Ikea Group, the world’s largest furniture retailer, will raise the hourly minimum wage it pays workers in the U.S. by 10 percent to $11.87, seeking to keep employees from moving to other merchants that have boosted pay recently.

The increase, which takes effect Jan. 1, follows a 17 percent boost to $10.76 an hour this year. The 2016 raise will affect 32 percent of Ikea’s hourly retail staff, along with some workers in distribution, the company said Wednesday.

Many U.S. retailers have been boosting pay to retain workers in an increasingly tight labor market and to respond to mounting pressure from labor groups and politicians. Wal-Mart Stores Inc. raised its minimum wage to $9 an hour in April and said it would bump it to $10 in February 2016. TJX Cos., the parent company of discount retailers T.J. Maxx and Marshalls, announced a similar move that takes effect this month. Target Corp. and Ross Stores Inc. have increased pay this year as well.

“Every year we evaluate our wage structure,” Rob Olson, chief financial officer of Ikea’s U.S. unit, said in an interview. “It is not about being the leader, it’s about doing the right thing for our co-workers.”

Ikea said in a statement that its increase was prompted by updates to the Massachusetts Institute of Technology Living Wage Calculator, one tool it uses to determine wage rates. The company also considers local competition and minimum-wage regulations in different cities and states.

Reducing Turnover

This year’s wage increase has helped Ikea U.S. reduce staff turnover by more than 5 percent for fiscal 2015, Olson said. It also has helped stores boost sales and attract stronger job applicants, he said.
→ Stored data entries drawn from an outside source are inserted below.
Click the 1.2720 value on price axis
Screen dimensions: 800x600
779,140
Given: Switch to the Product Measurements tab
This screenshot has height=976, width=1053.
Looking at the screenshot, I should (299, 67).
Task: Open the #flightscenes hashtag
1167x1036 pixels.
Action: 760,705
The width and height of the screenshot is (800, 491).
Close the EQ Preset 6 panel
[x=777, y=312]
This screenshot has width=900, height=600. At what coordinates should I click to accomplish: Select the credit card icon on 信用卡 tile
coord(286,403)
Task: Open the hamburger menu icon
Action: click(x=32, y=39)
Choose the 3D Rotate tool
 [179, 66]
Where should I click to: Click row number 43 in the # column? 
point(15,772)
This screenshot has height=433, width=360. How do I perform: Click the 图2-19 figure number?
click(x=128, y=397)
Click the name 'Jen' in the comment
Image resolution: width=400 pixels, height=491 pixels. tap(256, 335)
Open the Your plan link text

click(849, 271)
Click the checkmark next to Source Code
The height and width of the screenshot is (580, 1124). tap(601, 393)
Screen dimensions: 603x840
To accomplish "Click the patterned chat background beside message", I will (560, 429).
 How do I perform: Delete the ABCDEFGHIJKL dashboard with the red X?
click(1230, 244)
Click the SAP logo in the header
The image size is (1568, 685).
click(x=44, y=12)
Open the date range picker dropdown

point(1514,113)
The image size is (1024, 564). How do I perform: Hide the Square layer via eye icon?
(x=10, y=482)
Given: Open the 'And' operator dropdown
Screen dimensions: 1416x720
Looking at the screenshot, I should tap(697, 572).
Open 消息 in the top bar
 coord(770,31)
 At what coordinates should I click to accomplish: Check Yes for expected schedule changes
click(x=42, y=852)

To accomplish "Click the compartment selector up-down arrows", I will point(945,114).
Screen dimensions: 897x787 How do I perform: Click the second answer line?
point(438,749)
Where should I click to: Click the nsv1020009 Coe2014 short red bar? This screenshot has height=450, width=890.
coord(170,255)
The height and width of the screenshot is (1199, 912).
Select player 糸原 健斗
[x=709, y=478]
The next pay hike is expected to further reduce turnover, a trend Olson said helps the company save on recruitment costs.

“We’ve been ahead of the industry sector average for a while, and we want to be even further ahead,” Olson said. “We’ve seen that trend already.”

Olson said Ikea will evaluate wages at least annually and adjust them at individual stores as needed to stay competitive and comply with local legislation.

Ikea’s wages vary by the cost of living in the cities where its stores are located. After the increase, the average hourly pay rate at its 43 U.S. stores will be $15.45.

The living wage in New York’s Kings County, where Ikea’s Brooklyn store is located, is $14.30 an hour for a single childless adult, according to the MIT calculator. It’s $13.71 for the New York metro area.